## Questions on the material
[1] In the text on age groupings, which years does middle age cover?
[2] Continue the passage on age groupings from its final sentence, keeping the same reflective first-person voice.
** Opening Text block block **
Within these designations, not counting childhood and puberty, exist four age groupings beginning with young adult, which period extends to 45 years. Beyond young adult lies middle age which covers the years 45 to 60, old age is said to kick in at about 60/65 and carry on through 70/75 with anything beyond considered “elderly.”

Backtracking a ways I’m inclined to think the term “middle age” is a misnomer; we enter middle age from the toughness and invincibility of young adulthood with all its muscle and bone, and suddenly find our bodies don’t respond in the way we had come to expect them to. Call it the twilight zone age, as the world suddenly becomes a weird place, where one comes to the realization that the energies aren’t the same, that subtle changes are taking place in your body raising concerns of the unchartered course ahead and what are the expectations of tomorrow as we progress into the unknown and unexplored. It is the 45 to 60 period where we are more likely to go off kilter and explore creative ways of disrupting our lives. Although these physical and psychological aberrations are variously channeled, much of it results from the progressive lowering of biological efficiency and capacity of the organism to maintain its efficiency.

This period of life has been given many titles but may more properly be called the age of senescence. (Definition just given) The age of senility more properly refers to the state of being aged, where despite my great form and face, as an Octogenarian I must be placed. But everything is not so simply categorized: thank heavens I’m not so “senile” as in my middle age.

Other designations may apply to old age: Say, the age of irreverency, (a good fit) the age of “getting by with all my peculiarities, eccentricities and lack of decorum,” the age of depleted energies. Though “all the above” might apply it’s hardly deniable that old age signifies a period of infirmity.
** Closing Text block block **
** Opening Data section block **
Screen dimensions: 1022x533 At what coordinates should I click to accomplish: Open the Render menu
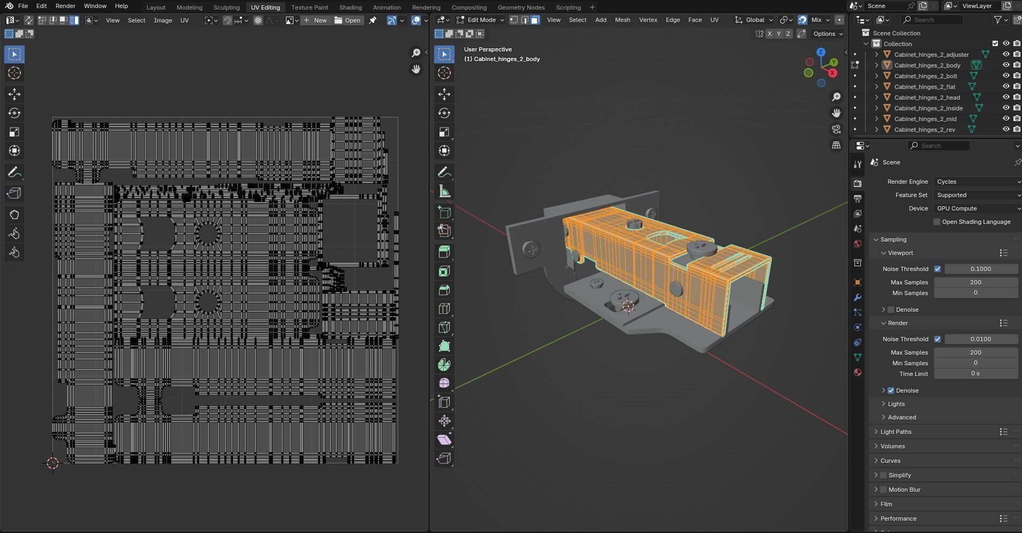65,6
** Closing Data section block **
## Set of answers
[1] Middle age covers the years 45 to 60.

[2]
The twinge running across my lower chest seemed insignificant at first but after hassling with it for two weeks I call the primary. The good doctor was out of office so next day as the pain noticeably increases I drive myself over to ER where I’m poked, punched and tested but nary an anomaly. The decision was to keep me overnight for “observation.” No sir I allows, circumstances demand that cannot be done without prior arrangement. My presence is then requested next morning for the redoing of tests already performed. Comes morning same deal as before, but say I, ‘if I’m not a dying I ain’t a staying. When finally I contact the primary a popular anti-acid is prescribed offering almost instant relief. Meanwhile I’ve been made an appointment with my cardiologist where I undergo my umpteenth EKG, then a return trip to the primary for still another appointment over at Sparks hospital for an—endoscopy.

Accompanying me to Sparks is my elder sister and the two of us sit for two cold shivering hours past appointment time before reaching preparatory. There we encounter the “have you ever had” part of the process, a volume of endless questions about the history of ones health, hopes, dreams and aspirations.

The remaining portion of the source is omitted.